* [RECORDS SHOWN]:

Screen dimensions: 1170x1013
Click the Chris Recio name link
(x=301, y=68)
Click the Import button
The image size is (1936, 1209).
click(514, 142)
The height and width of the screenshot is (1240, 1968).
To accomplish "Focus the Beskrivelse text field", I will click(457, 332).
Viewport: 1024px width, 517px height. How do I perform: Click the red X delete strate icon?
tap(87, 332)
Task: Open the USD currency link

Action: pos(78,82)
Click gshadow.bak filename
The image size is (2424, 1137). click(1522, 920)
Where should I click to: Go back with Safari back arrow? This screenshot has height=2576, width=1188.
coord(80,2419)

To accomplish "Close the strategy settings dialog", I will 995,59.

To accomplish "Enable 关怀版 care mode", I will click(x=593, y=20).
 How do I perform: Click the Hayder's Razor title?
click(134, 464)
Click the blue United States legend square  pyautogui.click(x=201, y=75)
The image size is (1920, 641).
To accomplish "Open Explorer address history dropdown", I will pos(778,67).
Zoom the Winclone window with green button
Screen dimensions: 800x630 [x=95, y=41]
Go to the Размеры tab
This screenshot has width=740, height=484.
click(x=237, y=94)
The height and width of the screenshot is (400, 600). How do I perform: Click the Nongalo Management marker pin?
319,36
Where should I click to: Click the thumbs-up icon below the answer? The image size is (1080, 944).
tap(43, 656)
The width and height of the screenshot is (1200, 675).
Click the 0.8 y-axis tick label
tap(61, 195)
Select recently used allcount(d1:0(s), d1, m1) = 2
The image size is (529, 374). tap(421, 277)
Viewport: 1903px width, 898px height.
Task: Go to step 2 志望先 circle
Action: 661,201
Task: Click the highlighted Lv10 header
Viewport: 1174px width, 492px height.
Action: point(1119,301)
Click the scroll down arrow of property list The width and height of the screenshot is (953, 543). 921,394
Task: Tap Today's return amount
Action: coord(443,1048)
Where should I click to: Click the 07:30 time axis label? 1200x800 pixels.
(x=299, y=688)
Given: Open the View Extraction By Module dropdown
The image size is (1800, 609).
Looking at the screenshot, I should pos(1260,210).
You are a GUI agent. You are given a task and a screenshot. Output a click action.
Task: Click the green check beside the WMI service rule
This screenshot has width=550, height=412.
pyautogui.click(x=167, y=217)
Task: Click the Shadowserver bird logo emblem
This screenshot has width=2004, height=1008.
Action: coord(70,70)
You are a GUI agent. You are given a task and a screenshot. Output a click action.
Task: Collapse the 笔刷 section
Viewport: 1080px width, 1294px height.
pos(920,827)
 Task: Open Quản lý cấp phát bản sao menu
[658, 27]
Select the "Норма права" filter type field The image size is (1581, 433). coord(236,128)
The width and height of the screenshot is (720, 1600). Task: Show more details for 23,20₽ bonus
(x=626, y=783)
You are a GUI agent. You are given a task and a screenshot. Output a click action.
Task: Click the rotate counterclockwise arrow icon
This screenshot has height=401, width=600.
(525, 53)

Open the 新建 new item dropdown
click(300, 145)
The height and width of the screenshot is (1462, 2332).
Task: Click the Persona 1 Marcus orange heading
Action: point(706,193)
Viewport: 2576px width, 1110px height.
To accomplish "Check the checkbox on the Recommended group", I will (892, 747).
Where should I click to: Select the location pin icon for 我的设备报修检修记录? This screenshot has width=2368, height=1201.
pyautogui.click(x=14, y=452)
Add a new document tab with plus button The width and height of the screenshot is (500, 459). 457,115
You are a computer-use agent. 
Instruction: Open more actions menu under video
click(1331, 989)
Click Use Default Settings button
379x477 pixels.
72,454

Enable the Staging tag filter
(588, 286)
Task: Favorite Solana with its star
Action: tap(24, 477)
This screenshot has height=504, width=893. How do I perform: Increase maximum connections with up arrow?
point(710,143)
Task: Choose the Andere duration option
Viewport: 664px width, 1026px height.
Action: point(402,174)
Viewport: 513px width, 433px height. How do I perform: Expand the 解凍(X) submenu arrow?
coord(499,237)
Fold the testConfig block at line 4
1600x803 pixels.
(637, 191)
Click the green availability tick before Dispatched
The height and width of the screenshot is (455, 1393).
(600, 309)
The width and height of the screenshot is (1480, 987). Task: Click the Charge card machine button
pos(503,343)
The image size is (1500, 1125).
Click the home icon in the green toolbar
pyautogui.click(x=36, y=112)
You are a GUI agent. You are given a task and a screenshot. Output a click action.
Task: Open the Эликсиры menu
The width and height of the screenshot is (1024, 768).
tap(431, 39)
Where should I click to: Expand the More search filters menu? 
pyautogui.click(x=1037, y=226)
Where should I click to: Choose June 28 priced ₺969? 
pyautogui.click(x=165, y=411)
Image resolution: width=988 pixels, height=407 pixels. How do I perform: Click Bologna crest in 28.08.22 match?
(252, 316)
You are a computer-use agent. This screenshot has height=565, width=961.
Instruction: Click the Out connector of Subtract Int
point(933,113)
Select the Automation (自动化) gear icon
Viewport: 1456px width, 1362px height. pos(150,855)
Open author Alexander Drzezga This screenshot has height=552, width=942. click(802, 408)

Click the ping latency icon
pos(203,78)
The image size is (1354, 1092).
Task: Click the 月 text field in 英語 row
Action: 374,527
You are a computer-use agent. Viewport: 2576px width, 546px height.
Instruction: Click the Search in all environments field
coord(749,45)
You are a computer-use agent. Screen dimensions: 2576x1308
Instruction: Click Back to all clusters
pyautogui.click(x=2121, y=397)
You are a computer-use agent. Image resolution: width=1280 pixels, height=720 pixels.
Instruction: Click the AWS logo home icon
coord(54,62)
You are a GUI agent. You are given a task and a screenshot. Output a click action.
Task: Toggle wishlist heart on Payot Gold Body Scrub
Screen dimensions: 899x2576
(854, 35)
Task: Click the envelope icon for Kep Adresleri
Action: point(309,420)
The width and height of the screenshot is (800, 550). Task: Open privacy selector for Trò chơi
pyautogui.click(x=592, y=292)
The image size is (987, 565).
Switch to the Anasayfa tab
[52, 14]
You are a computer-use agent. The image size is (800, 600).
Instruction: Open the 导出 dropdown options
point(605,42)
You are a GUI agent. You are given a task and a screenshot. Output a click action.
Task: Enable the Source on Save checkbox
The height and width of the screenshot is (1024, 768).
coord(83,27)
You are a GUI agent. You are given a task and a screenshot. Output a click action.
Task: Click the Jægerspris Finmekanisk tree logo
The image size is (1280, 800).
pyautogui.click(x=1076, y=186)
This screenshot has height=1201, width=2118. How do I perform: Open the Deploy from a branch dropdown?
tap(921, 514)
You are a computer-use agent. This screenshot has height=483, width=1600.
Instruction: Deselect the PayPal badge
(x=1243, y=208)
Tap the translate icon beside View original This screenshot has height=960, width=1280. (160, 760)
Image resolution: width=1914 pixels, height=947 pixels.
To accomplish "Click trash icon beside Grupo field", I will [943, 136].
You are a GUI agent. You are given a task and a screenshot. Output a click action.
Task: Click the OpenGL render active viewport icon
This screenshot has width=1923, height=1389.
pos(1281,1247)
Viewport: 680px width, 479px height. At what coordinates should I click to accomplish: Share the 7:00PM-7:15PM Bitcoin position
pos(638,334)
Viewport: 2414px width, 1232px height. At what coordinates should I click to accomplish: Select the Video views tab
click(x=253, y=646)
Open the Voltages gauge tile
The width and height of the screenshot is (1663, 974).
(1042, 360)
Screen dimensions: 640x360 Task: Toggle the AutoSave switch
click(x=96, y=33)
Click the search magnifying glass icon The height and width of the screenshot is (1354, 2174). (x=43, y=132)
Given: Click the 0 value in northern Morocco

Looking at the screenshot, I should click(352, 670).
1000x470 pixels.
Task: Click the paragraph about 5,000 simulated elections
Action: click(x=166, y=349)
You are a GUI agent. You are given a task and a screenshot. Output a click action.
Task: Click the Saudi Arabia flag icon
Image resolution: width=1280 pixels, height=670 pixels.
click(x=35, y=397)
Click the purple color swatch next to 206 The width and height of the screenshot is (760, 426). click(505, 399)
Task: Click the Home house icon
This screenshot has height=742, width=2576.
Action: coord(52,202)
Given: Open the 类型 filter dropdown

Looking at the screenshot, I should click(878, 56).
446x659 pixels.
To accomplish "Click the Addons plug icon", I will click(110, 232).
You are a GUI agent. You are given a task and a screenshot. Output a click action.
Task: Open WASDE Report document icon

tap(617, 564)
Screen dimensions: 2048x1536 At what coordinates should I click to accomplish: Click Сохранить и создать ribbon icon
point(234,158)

* [INSTRUCTIONS TO FOLLOW]: Return the lines of the records exactly as they appear, beginning at the line that contains "Task: Open the USD currency link" and stopping after the line that contains "I will pos(778,67).".

* [RESPONSE TO THE EXERCISE]:
Task: Open the USD currency link

Action: pos(78,82)
Click gshadow.bak filename
The image size is (2424, 1137). click(1522, 920)
Where should I click to: Go back with Safari back arrow? This screenshot has height=2576, width=1188.
coord(80,2419)

To accomplish "Close the strategy settings dialog", I will 995,59.

To accomplish "Enable 关怀版 care mode", I will click(x=593, y=20).
 How do I perform: Click the Hayder's Razor title?
click(134, 464)
Click the blue United States legend square  pyautogui.click(x=201, y=75)
The image size is (1920, 641).
To accomplish "Open Explorer address history dropdown", I will pos(778,67).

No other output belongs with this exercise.